Mr Reed also talked about “sifting the world for great ideas”. Collaborate if you need to, collaborate constantly; but, he said, “Sometimes you just need to sit in a room by yourself with a prototype and think it through. There’s a time to collaborate, a time to reach out and a time to say, ‘I’ve just got to make that thing brilliant.’”
During the lively Q&A session, Patrick Drake agreed about the power of the consumer and explained how, though Hello Fresh is a relatively analog company, it exploits technology to make the most of customer feedback. “You have to react really quickly to what the customer wants,” he said. “There’s nothing more personal than what a person can eat, and we have to give people what they want. If you close that door, you’re in a bubble imagining what people want.”

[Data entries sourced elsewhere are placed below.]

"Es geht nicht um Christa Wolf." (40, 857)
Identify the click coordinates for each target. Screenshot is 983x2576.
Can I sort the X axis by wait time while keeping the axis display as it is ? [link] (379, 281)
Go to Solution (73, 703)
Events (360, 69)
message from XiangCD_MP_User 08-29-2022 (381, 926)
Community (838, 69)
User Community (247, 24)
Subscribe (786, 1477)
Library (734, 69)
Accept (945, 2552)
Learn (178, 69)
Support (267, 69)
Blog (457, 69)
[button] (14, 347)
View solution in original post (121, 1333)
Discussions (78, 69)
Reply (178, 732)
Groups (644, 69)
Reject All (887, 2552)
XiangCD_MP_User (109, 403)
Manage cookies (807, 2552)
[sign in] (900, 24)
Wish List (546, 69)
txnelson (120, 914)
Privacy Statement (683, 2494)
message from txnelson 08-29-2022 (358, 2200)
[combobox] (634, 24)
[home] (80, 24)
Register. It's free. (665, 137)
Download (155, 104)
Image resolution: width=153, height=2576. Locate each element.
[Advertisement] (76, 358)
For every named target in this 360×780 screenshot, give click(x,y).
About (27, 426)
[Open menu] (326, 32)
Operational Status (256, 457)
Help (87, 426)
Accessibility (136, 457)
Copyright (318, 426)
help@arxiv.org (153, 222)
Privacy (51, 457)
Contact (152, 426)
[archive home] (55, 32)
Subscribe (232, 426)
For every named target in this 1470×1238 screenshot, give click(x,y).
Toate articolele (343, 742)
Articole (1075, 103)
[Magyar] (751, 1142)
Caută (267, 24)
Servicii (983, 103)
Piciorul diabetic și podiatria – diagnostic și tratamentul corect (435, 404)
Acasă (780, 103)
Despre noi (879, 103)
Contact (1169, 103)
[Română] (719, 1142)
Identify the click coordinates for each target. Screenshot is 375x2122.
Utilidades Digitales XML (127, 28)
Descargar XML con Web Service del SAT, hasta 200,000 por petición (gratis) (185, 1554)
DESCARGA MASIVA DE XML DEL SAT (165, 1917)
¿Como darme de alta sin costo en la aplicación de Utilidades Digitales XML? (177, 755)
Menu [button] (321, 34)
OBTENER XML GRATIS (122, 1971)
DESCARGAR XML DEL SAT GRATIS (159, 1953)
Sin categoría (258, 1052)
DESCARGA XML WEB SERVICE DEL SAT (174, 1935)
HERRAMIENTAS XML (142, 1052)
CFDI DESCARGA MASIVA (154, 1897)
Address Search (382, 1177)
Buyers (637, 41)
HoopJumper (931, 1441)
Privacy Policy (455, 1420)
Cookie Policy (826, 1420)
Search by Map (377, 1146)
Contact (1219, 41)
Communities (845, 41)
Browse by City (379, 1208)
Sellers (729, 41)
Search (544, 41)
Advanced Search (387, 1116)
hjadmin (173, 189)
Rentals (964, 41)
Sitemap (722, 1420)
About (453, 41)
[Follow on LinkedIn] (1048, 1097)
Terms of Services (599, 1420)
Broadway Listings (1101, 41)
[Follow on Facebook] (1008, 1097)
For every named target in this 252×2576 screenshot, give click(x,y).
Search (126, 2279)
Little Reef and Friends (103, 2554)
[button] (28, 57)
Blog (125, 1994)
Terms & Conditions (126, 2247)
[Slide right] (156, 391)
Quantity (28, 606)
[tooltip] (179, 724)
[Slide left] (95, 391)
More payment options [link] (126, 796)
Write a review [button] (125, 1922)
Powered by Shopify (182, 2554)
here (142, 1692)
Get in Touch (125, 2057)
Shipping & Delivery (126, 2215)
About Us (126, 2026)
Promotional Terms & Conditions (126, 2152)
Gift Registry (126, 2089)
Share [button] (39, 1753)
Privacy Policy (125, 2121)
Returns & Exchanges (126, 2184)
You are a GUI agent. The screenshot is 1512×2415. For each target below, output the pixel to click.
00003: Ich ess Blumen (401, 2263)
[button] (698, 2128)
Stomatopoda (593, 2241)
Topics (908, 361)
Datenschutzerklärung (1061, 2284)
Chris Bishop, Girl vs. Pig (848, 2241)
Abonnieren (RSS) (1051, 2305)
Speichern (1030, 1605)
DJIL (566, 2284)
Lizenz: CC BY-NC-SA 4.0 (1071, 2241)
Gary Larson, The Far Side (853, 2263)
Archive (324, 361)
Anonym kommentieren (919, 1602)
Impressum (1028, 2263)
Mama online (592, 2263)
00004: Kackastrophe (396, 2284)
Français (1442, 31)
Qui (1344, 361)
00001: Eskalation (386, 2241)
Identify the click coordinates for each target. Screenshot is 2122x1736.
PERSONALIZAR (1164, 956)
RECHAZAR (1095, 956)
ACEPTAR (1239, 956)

So to that end, Hello Fresh sends a weekly questionnaire to each customer asking them to mark the recipes out of four. “We get thousands of replies which get fed into an algorithm that even I don't fully understand, but which allows us to predict culinary likes and dislikes. Feedback is our lifeblood.”
To this end, HP chief technologist Howard Roberts gave a fascinating tour through the lifespan of a document and how our approach to paper has changed - pointing out that, for most SMEs, technology is the driving force.
“You’re the early adopters,” he said. And though, he said laughingly, “we have been talking about the paperless office for 25 years, we know there is more paper than ever because we’re selling more printers than ever”.
The fact is that we are driven by documents. We are printing more because we have more information, and what we are actually doing is converting that paper to digital. The way we are using documents is transitory.
Mr Roberts talked about subscription services such as HP’s Instant Ink - which allows businesses to leave the monitoring and ordering of toner to the machine, saving on upfront costs and maintenance - and about security elements of today’s printers, allowing SMEs to remain agile but secure.